What became globally known as “Occupy” or “the Occupy Movement,” and more popularly in the United States as “Occupy Wall Street,” emerged as an international social and economic justice movement involving hundreds of thousands, or depending on how counted, several million people. Although Occupiers followed the law in wide measure, they were frequently defined and treated as deviants by the state because of their fundamental opposition to governing political, economic, and social control institutions.

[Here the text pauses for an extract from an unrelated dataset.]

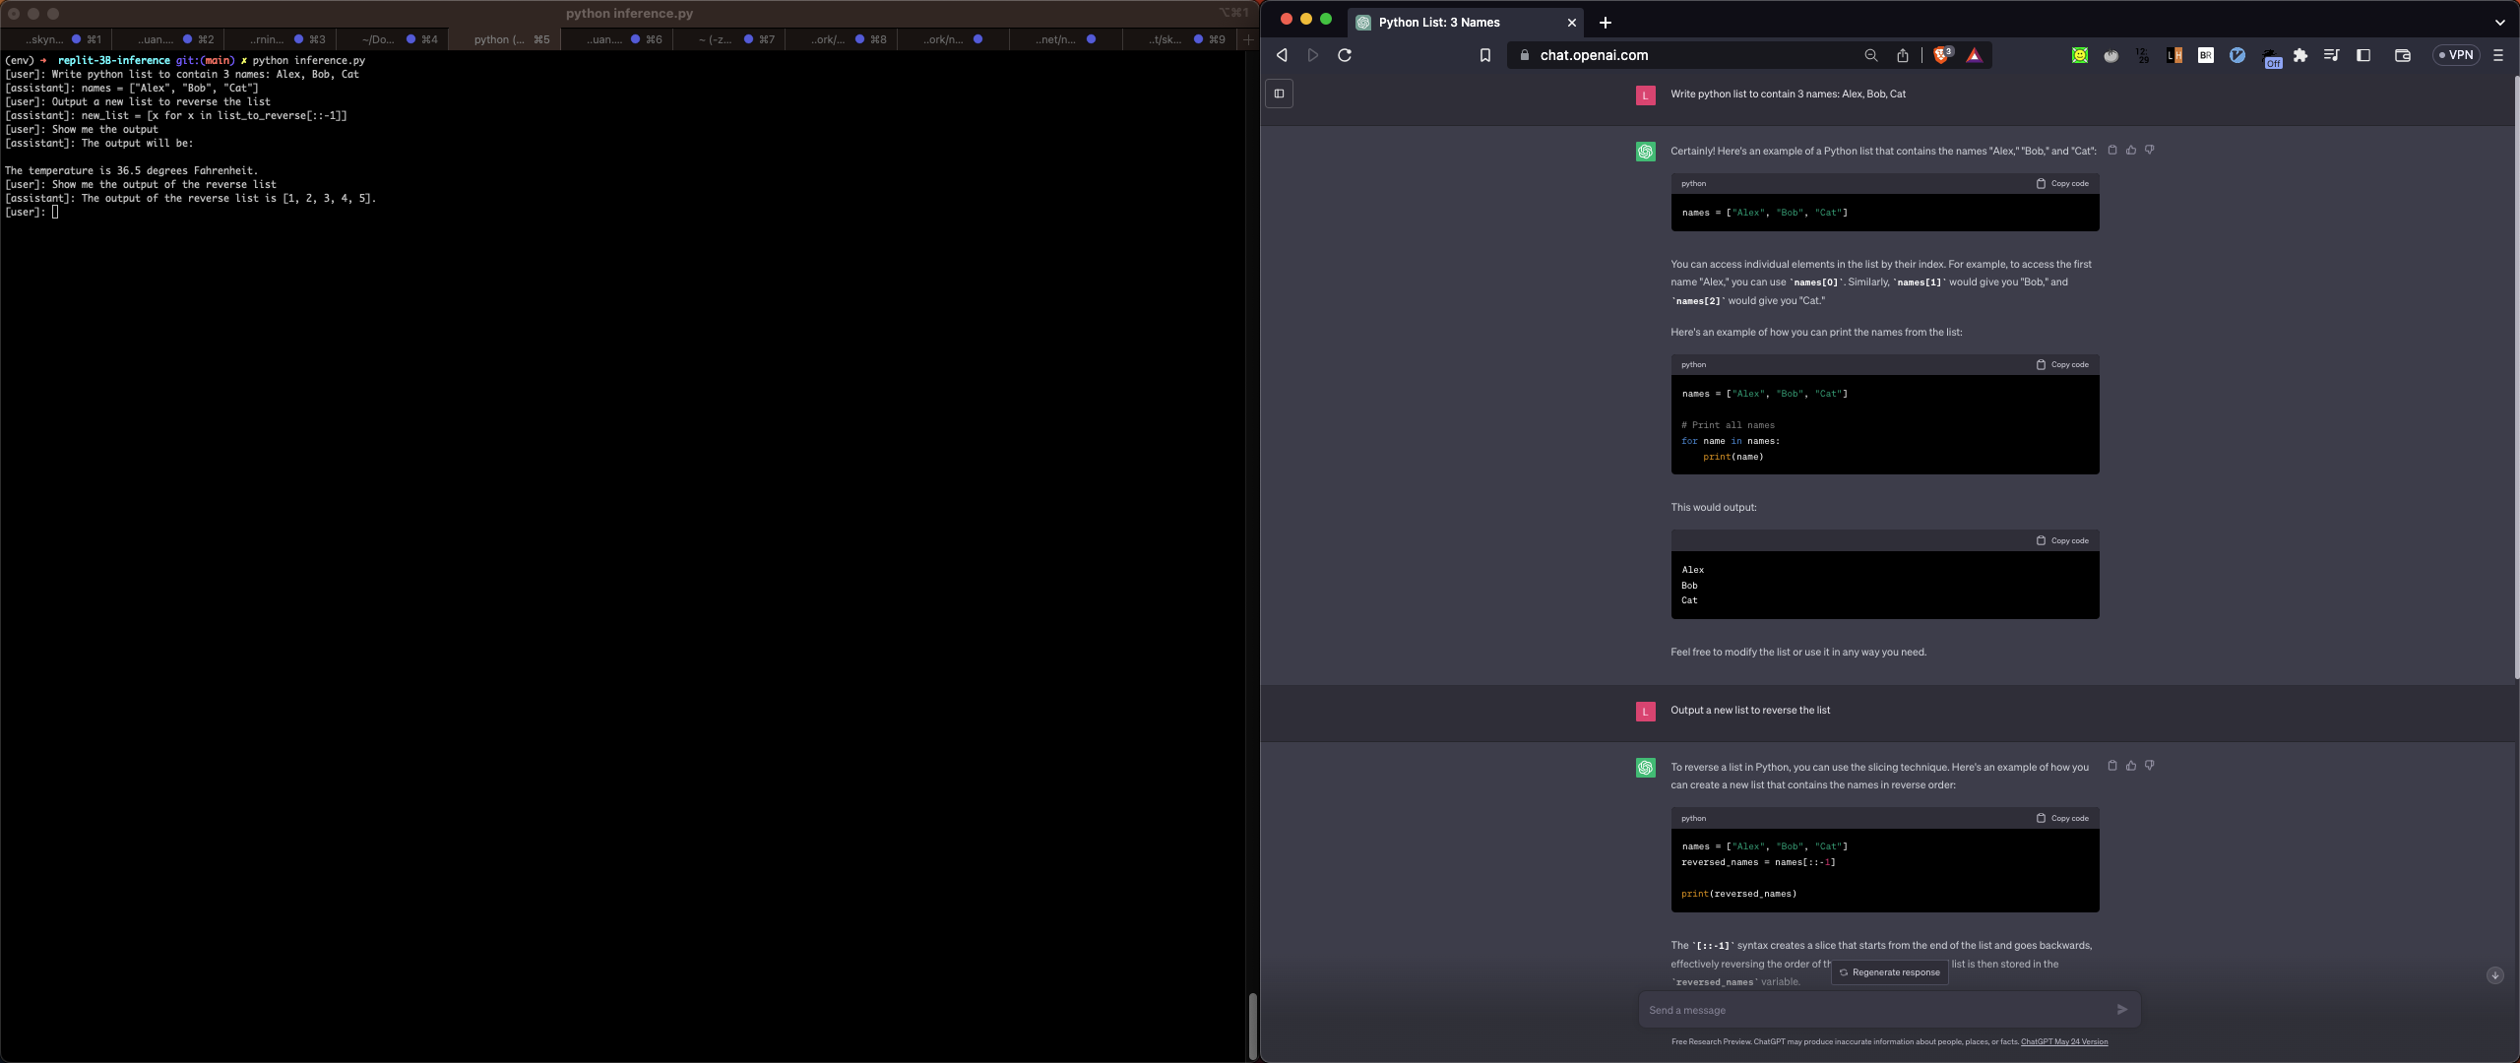This screenshot has width=2520, height=1063.
Task: Click the browser reload button
Action: point(1345,55)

Occupy arose in response to the global economic crisis of 2007–2008, which resulted in large downturns of stock markets and the worst economic collapse since the Great Depression of the 1930s. Internationally, Occupy is connected to burgeoning democratic movements claiming inspiration from the Arab Spring, and aligning itself with popular European resistance to crippling austerity policies imposed by grossly indebted states, such as Spain and Greece. In the United States, Occupy provided an outlet for outrage at the government's response to the financial crisis. The state chose to bail out large private financial institutions even as these same institutions issued evictions and foreclosures on homes and businesses. The state failed to provide protections to a public unable to bear the costs of devalued houses or to maintain small businesses in the face of growing unemployment and trillions of dollars of lost consumer wealth.

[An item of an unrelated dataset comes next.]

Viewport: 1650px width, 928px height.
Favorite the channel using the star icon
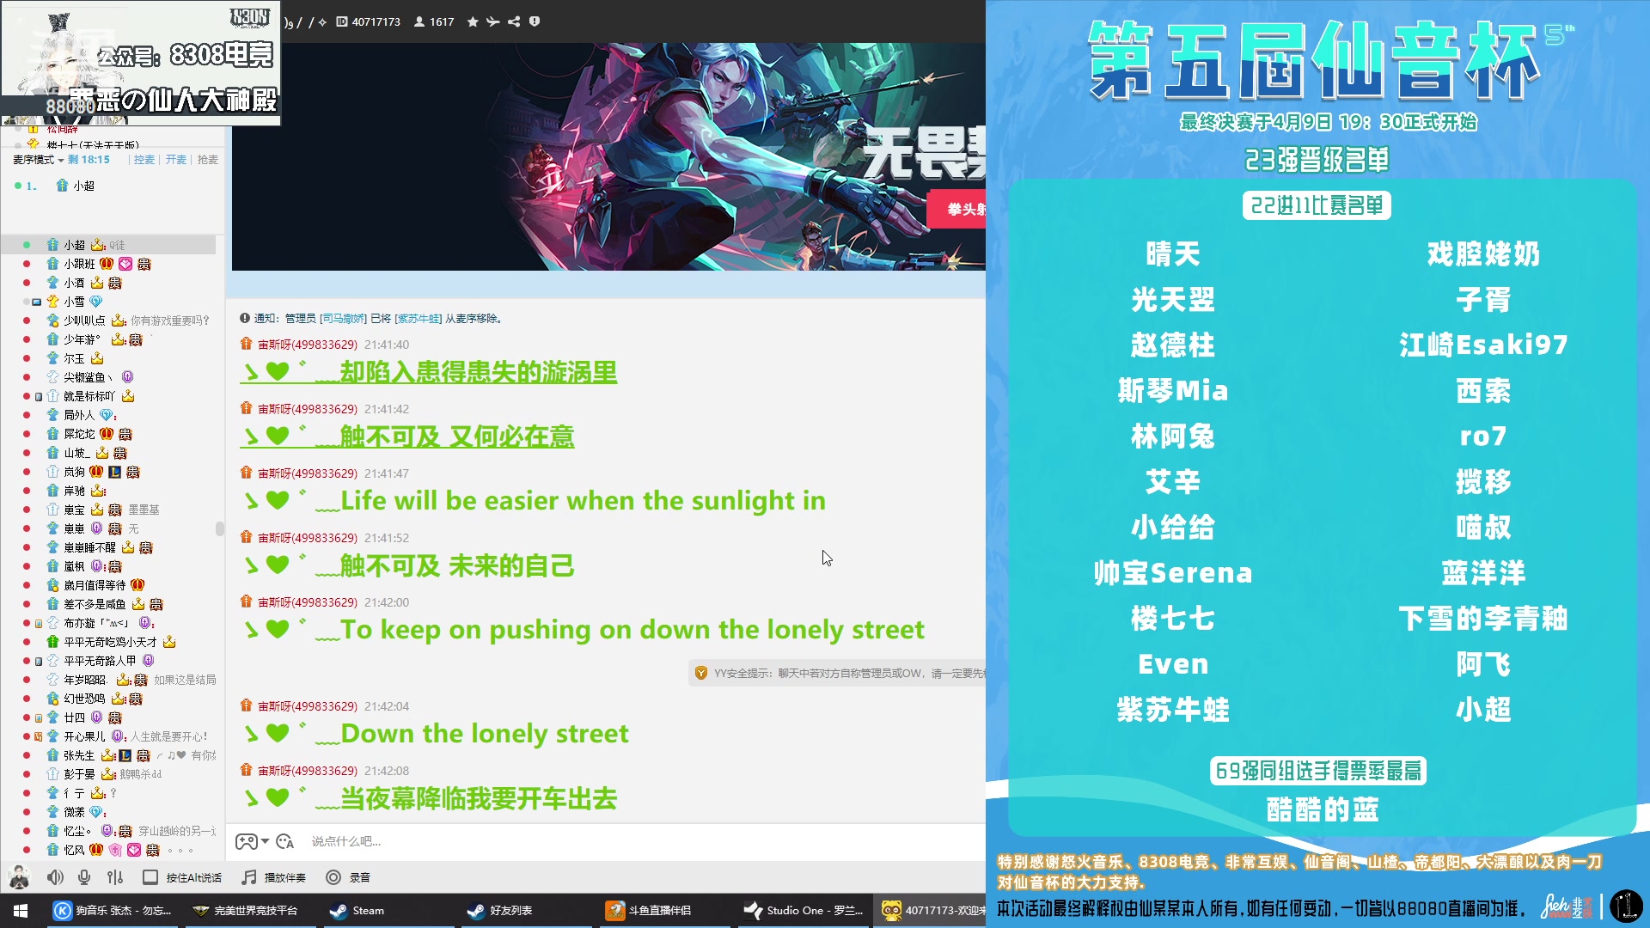tap(472, 22)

Occupy took hold in the United States with coordinated protests in the financial districts of multiple American cities on October 17, 2011. The protests were prompted by a call to action by Adbusters magazine with media attention focusing on Zuccotti Park in lower Manhattan near to Wall Street itself. The movement spread quickly and, with its quintessential slogan of “We are the 99%,” called for a class war against the wealthiest 1% of society. The latter were portrayed as the owners of greedy economic entities responsible not only for the economic collapse but also for the wide national gap in wealth, for the government's failure to protect its citizens from the housing bubble, and for the corporate media who looked to sales and profits instead of warning the public about a deregulated capitalism let loose and a war on Iraq that was misleadingly achieved and extraordinarily costly.

The Occupy movement quickly defined itself by the use of nonviolent resistance and protest; the occupying (encampment) of public spaces (parks, squares, etc.); and the symbols of tents (in encampments), general assemblies (organizational governance by consensus), and the “human mic” (group repetition of a speakers' statements to ensure all can hear). State resistance to Occupy soon filled America's television screens with scenes of riot police inflicting harm on citizens exercising constitutional rights of protest. Two important incidents—virally disseminated on the Internet—included footage of the violent expulsion of the Occupy Oakland encampment, in which an Iraq war veteran protester was critically injured, and footage showing a small group of University of California, Davis Occupy students being heavily pepper sprayed as they sat in quiet resistance to a police demand that they disperse. Such scenes raised public sympathies and evoked memories of Civil Rights and Vietnam-era antiwar protests, which had included both the occupying of buildings and state violence against citizens.